| 10 Apr 2025 |
connor (burnt/out) (UTC-8) | X86 has a cuda_compat library too from what I remember, it’s just not available as a redist
So maybe we shouldn’t package the one for Jetsons
And instead, nixglhost should use the one on the host system if it is available | 16:36:17 |
connor (burnt/out) (UTC-8) | Although that won’t us on NixOS systems — cuda_compat is usually provided as a Debian with newer releases of CUDA, so it would just fail to run on NixOS systems if the driver isn’t new enough | 16:37:40 |
connor (burnt/out) (UTC-8) | * Although that won’t help us on NixOS systems — cuda_compat is usually provided as a Debian with newer releases of CUDA, so it would just fail to run on NixOS systems if the driver isn’t new enough | 16:37:48 |
SomeoneSerge (back on matrix) |
So maybe we shouldn’t package the one for Jetsons
No, I think whenever it's available we'd rather do the pure linking, because that's what we do to other libraries. This is in general a tradeoff, and it would have been great if we had tools for quickly relinking stuff/tools for building stuff against reproducible content-addressed stubs with a separate linking phase, but that's not where we are
| 16:39:50 |
connor (burnt/out) (UTC-8) | Ugh
So on all platforms, we should only use cuda_compat if the host driver is old and we need forward compat
I guess the question is where cuda_compat should come from, if the decision to use it or not requires knowing what version the host driver is | 16:40:10 |
SomeoneSerge (back on matrix) | This is not different from the GL/vulkan situation | 16:41:29 |
connor (burnt/out) (UTC-8) | (Where it should come from meaning Nixpkgs and the runpath or from the host OS, which is a non-starter on NixOs systems since we don’t package it, although we could, but then for people to add it to their environment they’d need to rebuild ugh) | 16:41:35 |
connor (burnt/out) (UTC-8) | Oh?
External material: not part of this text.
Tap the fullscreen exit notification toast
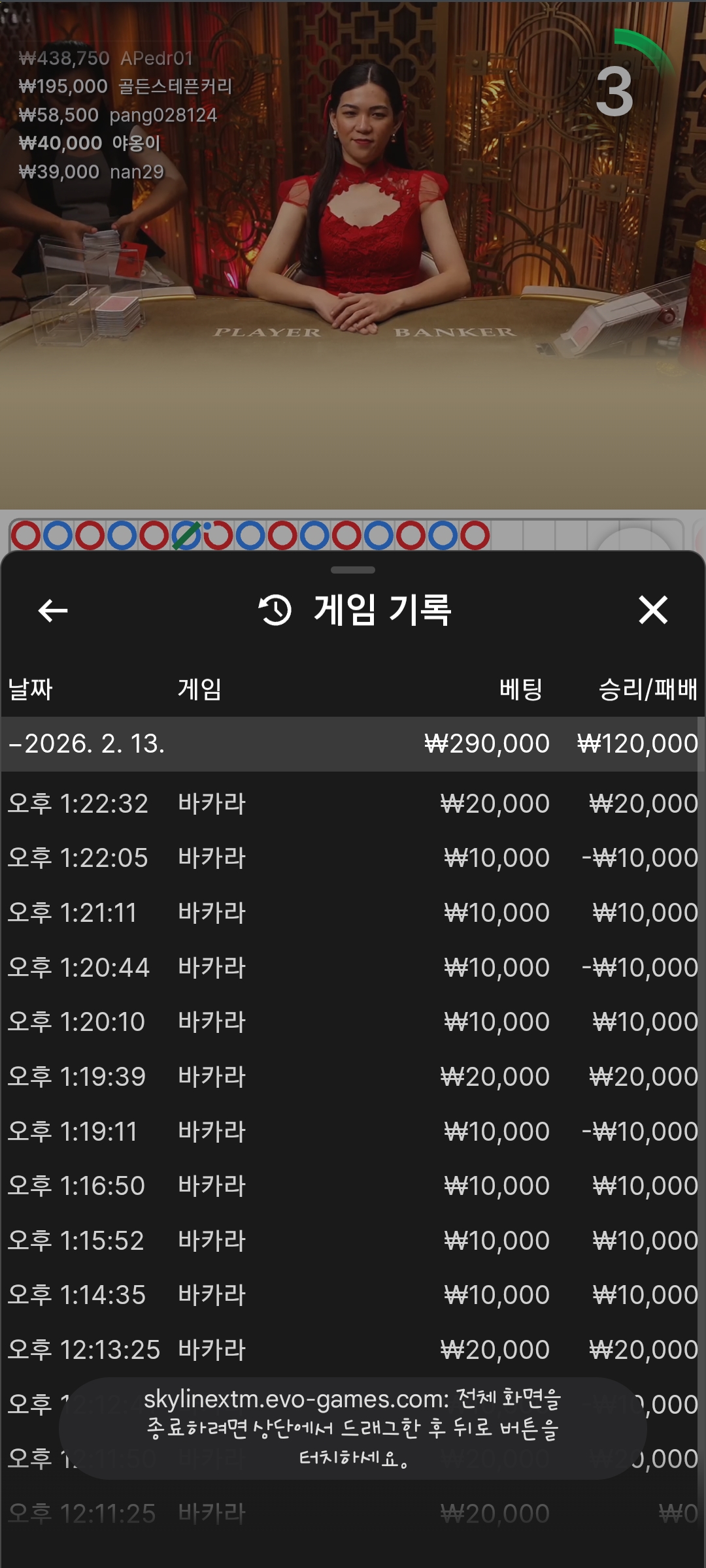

What’s that situation? | 16:42:43 |
SomeoneSerge (back on matrix) | The situation is we'd like to develop and link a dynamic shim (libglvnd-like) that can select the right thing at runtime (per the logic you wrote down) | 16:44:07 |
SomeoneSerge (back on matrix) | Nixpkgs breaks GL/Vulkan on NixOS when mixing revisions because we don't have this shim logic | 16:45:01 |
SomeoneSerge (back on matrix) | * Nixpkgs breaks GL/Vulkan on NixOS when mixing revisions because we don't have this shim | 16:45:23 |
SomeoneSerge (back on matrix) | Or, maybe, instead of the selection logic we need better isolation. I.e. libcapsule | 16:49:41 |
SomeoneSerge (back on matrix) | In either case we need to learn to mimic another library's interface. This exists for GL and afaict we (nixos) still don't know whether this actually works. I've no idea if we can do this to libcuda or libcudart, or whether that would be even legal | 16:51:01 |
| 11 Apr 2025 |
| saeedc joined the room. | 20:55:59 |
| 12 Apr 2025 |
| oak 🏳️🌈♥️ changed their display name from oak to oak - mikatammi.fi ÄÄNESTÄ. | 12:11:39 |
| oak 🏳️🌈♥️ changed their profile picture. | 12:13:37 |
| oak 🏳️🌈♥️ changed their display name from oak - mikatammi.fi ÄÄNESTÄ to oak - mikatammi.fi. | 12:56:11 |
| 13 Apr 2025 |
| ereslibre joined the room. | 11:43:29 |
ereslibre | Hi everyone! I am looking at a bug we have with CDI (Container Device Interface, for forwarding GPU's to containers): https://github.com/NixOS/nixpkgs/issues/397065
I think the user has a correct configuration (unless there are settings that were not mentioned in the issue), my main question is when using the datacenter driver, why the nvidia-container-toolkit is reporting:
ERRO[0000] failed to generate CDI spec: failed to create device CDI specs: failed to initialize NVML: ERROR_LIBRARY_NOT_FOUND
Do you have any idea on why NVML would not be present in this environment?
| 11:45:34 |
SomeoneSerge (back on matrix) | HI! I've a small announcement to make.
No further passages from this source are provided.